Just three months ago, I wrote an editorial, “It’s time to talk about gun violence.” That column focused on the exceptional year for homicides in Baltimore City. Exceptional, but not in a good way. We ended with 343 murders, the deadliest year per capita in the city’s history.
Since that time, we celebrated a 12-day stretch with no homicides in the city. A new police commissioner has been named with the goal of reducing crime and violence more quickly.
Sadly, in the days since that editorial was published, we have seen another mass shooting. A 19-year-old former student admitted to killing 17 and injuring more than a dozen in a Feb. 14 terror spree at a high school in Parkland, Fla.
It would have been naïve to have expected a resolution to this ongoing crisis in just three months, but it is disappointing that no progress has been made.
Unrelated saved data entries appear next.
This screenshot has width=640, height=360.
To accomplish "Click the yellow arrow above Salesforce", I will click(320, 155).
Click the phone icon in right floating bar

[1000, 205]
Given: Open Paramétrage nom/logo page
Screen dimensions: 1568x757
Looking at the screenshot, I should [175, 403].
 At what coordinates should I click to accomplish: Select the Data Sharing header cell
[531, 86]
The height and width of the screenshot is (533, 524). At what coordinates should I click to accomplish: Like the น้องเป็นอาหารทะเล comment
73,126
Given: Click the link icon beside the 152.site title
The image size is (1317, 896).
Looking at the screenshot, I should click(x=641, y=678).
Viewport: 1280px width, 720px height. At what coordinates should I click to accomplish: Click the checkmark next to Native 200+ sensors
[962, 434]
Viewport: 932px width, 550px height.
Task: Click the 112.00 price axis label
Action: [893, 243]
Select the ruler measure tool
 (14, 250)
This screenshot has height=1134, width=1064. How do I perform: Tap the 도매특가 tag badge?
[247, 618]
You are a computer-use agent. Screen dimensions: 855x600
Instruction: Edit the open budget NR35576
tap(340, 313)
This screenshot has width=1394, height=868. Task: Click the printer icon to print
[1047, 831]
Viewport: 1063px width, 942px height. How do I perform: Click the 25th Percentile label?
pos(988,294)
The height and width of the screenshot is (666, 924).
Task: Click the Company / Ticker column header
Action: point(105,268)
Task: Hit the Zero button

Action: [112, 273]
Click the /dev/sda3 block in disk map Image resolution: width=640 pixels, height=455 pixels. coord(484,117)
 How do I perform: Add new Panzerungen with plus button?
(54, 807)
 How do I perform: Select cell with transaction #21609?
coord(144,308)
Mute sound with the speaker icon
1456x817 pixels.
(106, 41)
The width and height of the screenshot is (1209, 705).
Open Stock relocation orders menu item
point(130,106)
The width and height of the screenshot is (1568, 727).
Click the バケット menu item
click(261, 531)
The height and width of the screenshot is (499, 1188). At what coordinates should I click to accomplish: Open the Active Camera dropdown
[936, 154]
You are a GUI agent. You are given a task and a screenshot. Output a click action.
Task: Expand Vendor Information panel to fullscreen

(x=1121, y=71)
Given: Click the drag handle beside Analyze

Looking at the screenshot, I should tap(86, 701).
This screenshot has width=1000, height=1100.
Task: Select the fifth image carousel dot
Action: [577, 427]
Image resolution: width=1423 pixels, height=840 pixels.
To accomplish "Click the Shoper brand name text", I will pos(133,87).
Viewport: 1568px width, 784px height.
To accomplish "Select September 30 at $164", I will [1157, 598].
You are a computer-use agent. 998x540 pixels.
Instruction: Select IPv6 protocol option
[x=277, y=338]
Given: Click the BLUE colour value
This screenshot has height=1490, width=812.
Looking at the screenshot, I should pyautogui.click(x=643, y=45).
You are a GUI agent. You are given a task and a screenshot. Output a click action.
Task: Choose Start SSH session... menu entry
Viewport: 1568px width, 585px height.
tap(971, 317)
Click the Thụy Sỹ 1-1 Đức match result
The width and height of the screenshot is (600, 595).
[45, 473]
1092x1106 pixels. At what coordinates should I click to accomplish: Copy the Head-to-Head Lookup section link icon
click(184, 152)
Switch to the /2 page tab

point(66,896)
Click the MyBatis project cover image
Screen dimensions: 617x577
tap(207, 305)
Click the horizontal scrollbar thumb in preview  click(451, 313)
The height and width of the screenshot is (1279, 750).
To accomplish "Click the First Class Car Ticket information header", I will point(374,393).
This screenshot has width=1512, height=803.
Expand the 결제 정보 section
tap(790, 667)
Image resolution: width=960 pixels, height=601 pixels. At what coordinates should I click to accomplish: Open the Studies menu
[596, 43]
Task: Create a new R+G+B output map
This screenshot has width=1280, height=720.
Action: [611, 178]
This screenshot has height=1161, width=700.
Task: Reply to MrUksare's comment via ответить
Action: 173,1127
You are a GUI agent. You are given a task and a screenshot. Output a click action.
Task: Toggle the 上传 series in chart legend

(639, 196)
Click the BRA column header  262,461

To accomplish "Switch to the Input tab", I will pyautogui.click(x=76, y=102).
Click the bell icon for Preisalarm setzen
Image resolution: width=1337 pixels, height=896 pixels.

The Catechism of the Catholic Church discusses human dignity and freedom: “Freedom characterizes properly human acts. It makes the human being responsible for acts of which he is the voluntary agent. His deliberate acts properly belong to him. The imputability or responsibility for an action can be diminished or nullified by ignorance, duress, fear, and other psychological or social factors” (CCC 1745-1746).
Those who act – whether for evil, by committing violent acts, or for good, by enacting laws or regulations that diminish violent acts – must be responsible for their own actions.
Ignorance can mitigate responsibility for action (or inaction), but the accused shooter was not ignorant of the results of his actions; he reportedly aspired to be “a professional school shooter.”
And our elected officials cannot claim ignorance. They see the same news reports we do about Parkland, and Sutherland Springs and Las Vegas. In fact, they have access to more information than we do from law enforcement and other agencies. But they don’t have access to good research about gun violence as a public health problem, because in 1996, according to the Atlantic, “Congress passed an amendment to a spending bill that forbade the Centers for Disease Control and Prevention from using money to ‘advocate or promote gun control.’”
The Atlantic also said, “The National Rifle Association had pushed for the amendment, after public-health researchers produced a spate of studies suggesting that, for example, having a gun in the house increased risk of homicide and suicide.”
Many suggestions are offered in the days following a major shooting. One of the most compelling I have seen likens the responsibility of gun ownership to that of owning and driving an automobile: In this scenario, gun owners would be required to have training, pass a certification test on a regular basis and would be required to have insurance governing the use of a gun, much the same as car owners do.
It’s an imperfect analogy, since the right to bear arms is enshrined in the Constitution, whereas the right to own and drive a car is not (it hadn’t been invented at the time). And even with such regulations, people violate traffic laws, or drive without a license or insurance. But training, licensing and insurance “make the human being responsible for acts of which he is the voluntary agent.” Why couldn’t that work for guns as well?
As Catholics, we know we can be part of a solution, but our civic leaders must take a leading role in making changes in legislation. “Thoughts and prayers” are an appropriate, initial, compassionate response to any tragedy, including the death of innocents at a concert, church or school. But a solution requires action. And the time for action is now.